** Material to process **
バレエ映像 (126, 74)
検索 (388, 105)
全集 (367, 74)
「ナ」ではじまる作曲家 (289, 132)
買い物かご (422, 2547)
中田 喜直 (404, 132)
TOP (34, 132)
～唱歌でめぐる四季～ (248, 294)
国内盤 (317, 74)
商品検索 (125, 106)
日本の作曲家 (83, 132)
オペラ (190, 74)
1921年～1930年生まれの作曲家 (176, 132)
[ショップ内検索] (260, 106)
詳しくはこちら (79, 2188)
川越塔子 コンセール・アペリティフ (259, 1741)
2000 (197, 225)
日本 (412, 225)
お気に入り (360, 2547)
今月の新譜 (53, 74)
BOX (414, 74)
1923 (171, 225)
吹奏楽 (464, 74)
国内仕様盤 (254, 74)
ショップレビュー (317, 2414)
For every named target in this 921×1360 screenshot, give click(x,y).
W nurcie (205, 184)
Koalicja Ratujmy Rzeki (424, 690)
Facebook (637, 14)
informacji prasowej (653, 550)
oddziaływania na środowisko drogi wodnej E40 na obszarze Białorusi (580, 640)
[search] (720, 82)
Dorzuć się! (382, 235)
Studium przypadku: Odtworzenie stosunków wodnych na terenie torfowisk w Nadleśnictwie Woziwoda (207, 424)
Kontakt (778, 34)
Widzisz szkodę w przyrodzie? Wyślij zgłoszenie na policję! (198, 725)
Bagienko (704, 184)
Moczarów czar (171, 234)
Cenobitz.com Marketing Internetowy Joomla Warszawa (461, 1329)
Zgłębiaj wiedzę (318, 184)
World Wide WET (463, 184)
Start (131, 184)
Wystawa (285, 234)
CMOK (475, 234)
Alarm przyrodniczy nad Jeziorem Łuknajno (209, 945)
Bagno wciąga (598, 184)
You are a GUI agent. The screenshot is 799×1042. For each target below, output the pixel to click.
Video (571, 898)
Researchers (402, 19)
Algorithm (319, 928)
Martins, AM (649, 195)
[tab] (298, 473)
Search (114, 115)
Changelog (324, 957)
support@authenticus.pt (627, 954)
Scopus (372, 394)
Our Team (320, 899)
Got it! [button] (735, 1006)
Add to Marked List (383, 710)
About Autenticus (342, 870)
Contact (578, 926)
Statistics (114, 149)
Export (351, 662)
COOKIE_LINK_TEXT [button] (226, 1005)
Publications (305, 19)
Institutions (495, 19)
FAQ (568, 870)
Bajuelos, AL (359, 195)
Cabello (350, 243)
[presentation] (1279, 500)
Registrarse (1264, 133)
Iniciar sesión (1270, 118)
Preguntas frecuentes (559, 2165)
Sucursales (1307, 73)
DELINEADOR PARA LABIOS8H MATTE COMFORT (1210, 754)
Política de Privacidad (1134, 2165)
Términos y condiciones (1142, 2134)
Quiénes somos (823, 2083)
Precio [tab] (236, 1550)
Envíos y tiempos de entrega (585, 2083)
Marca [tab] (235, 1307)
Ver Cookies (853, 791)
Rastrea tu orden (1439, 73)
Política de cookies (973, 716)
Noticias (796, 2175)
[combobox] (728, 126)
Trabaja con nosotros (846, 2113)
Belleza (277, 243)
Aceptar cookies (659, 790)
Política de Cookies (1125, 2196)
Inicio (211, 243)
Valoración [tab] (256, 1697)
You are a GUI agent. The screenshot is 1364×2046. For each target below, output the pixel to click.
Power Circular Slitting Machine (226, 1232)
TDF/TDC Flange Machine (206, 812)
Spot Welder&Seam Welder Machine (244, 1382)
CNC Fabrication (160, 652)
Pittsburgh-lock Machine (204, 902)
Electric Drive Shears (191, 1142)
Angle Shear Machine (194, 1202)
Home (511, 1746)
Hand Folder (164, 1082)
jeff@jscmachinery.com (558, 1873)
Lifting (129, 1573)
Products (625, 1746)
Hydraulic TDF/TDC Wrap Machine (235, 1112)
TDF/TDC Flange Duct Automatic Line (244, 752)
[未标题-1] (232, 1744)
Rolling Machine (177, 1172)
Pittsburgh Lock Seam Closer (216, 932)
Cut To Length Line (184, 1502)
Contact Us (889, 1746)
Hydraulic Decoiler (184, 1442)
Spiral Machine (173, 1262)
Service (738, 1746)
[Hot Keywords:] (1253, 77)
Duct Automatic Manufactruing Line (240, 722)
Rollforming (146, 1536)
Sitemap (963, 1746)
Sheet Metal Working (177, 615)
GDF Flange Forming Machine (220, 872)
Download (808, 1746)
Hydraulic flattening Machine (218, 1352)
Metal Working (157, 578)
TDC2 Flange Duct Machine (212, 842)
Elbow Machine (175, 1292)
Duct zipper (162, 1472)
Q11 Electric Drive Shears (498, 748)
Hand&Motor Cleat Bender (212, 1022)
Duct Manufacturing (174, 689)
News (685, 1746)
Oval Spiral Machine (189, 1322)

** Instructions to follow **
Reproduce all of the records above verbatim, line by line and in their original order.

** Exercise output **
バレエ映像 (126, 74)
検索 (388, 105)
全集 (367, 74)
「ナ」ではじまる作曲家 (289, 132)
買い物かご (422, 2547)
中田 喜直 (404, 132)
TOP (34, 132)
～唱歌でめぐる四季～ (248, 294)
国内盤 (317, 74)
商品検索 (125, 106)
日本の作曲家 (83, 132)
オペラ (190, 74)
1921年～1930年生まれの作曲家 (176, 132)
[ショップ内検索] (260, 106)
詳しくはこちら (79, 2188)
川越塔子 コンセール・アペリティフ (259, 1741)
2000 (197, 225)
日本 (412, 225)
お気に入り (360, 2547)
今月の新譜 (53, 74)
BOX (414, 74)
1923 (171, 225)
吹奏楽 (464, 74)
国内仕様盤 (254, 74)
ショップレビュー (317, 2414)
For every named target in this 921×1360 screenshot, give click(x,y).
W nurcie (205, 184)
Koalicja Ratujmy Rzeki (424, 690)
Facebook (637, 14)
informacji prasowej (653, 550)
oddziaływania na środowisko drogi wodnej E40 na obszarze Białorusi (580, 640)
[search] (720, 82)
Dorzuć się! (382, 235)
Studium przypadku: Odtworzenie stosunków wodnych na terenie torfowisk w Nadleśnictwie Woziwoda (207, 424)
Kontakt (778, 34)
Widzisz szkodę w przyrodzie? Wyślij zgłoszenie na policję! (198, 725)
Bagienko (704, 184)
Moczarów czar (171, 234)
Cenobitz.com Marketing Internetowy Joomla Warszawa (461, 1329)
Zgłębiaj wiedzę (318, 184)
World Wide WET (463, 184)
Start (131, 184)
Wystawa (285, 234)
CMOK (475, 234)
Alarm przyrodniczy nad Jeziorem Łuknajno (209, 945)
Bagno wciąga (598, 184)
You are a GUI agent. The screenshot is 799×1042. For each target below, output the pixel to click.
Video (571, 898)
Researchers (402, 19)
Algorithm (319, 928)
Martins, AM (649, 195)
[tab] (298, 473)
Search (114, 115)
Changelog (324, 957)
support@authenticus.pt (627, 954)
Scopus (372, 394)
Our Team (320, 899)
Got it! [button] (735, 1006)
Add to Marked List (383, 710)
About Autenticus (342, 870)
Contact (578, 926)
Statistics (114, 149)
Export (351, 662)
COOKIE_LINK_TEXT [button] (226, 1005)
Publications (305, 19)
Institutions (495, 19)
FAQ (568, 870)
Bajuelos, AL (359, 195)
Cabello (350, 243)
[presentation] (1279, 500)
Registrarse (1264, 133)
Iniciar sesión (1270, 118)
Preguntas frecuentes (559, 2165)
Sucursales (1307, 73)
DELINEADOR PARA LABIOS8H MATTE COMFORT (1210, 754)
Política de Privacidad (1134, 2165)
Términos y condiciones (1142, 2134)
Quiénes somos (823, 2083)
Precio [tab] (236, 1550)
Envíos y tiempos de entrega (585, 2083)
Marca [tab] (235, 1307)
Ver Cookies (853, 791)
Rastrea tu orden (1439, 73)
Política de cookies (973, 716)
Noticias (796, 2175)
[combobox] (728, 126)
Trabaja con nosotros (846, 2113)
Belleza (277, 243)
Aceptar cookies (659, 790)
Política de Cookies (1125, 2196)
Inicio (211, 243)
Valoración [tab] (256, 1697)
You are a GUI agent. The screenshot is 1364×2046. For each target below, output the pixel to click.
Power Circular Slitting Machine (226, 1232)
TDF/TDC Flange Machine (206, 812)
Spot Welder&Seam Welder Machine (244, 1382)
CNC Fabrication (160, 652)
Pittsburgh-lock Machine (204, 902)
Electric Drive Shears (191, 1142)
Angle Shear Machine (194, 1202)
Home (511, 1746)
Hand Folder (164, 1082)
jeff@jscmachinery.com (558, 1873)
Lifting (129, 1573)
Products (625, 1746)
Hydraulic TDF/TDC Wrap Machine (235, 1112)
TDF/TDC Flange Duct Automatic Line (244, 752)
[未标题-1] (232, 1744)
Rolling Machine (177, 1172)
Pittsburgh Lock Seam Closer (216, 932)
Cut To Length Line (184, 1502)
Contact Us (889, 1746)
Hydraulic Decoiler (184, 1442)
Spiral Machine (173, 1262)
Service (738, 1746)
[Hot Keywords:] (1253, 77)
Duct Automatic Manufactruing Line (240, 722)
Rollforming (146, 1536)
Sitemap (963, 1746)
Sheet Metal Working (177, 615)
GDF Flange Forming Machine (220, 872)
Download (808, 1746)
Hydraulic flattening Machine (218, 1352)
Metal Working (157, 578)
TDC2 Flange Duct Machine (212, 842)
Elbow Machine (175, 1292)
Duct zipper (162, 1472)
Q11 Electric Drive Shears (498, 748)
Hand&Motor Cleat Bender (212, 1022)
Duct Manufacturing (174, 689)
News (685, 1746)
Oval Spiral Machine (189, 1322)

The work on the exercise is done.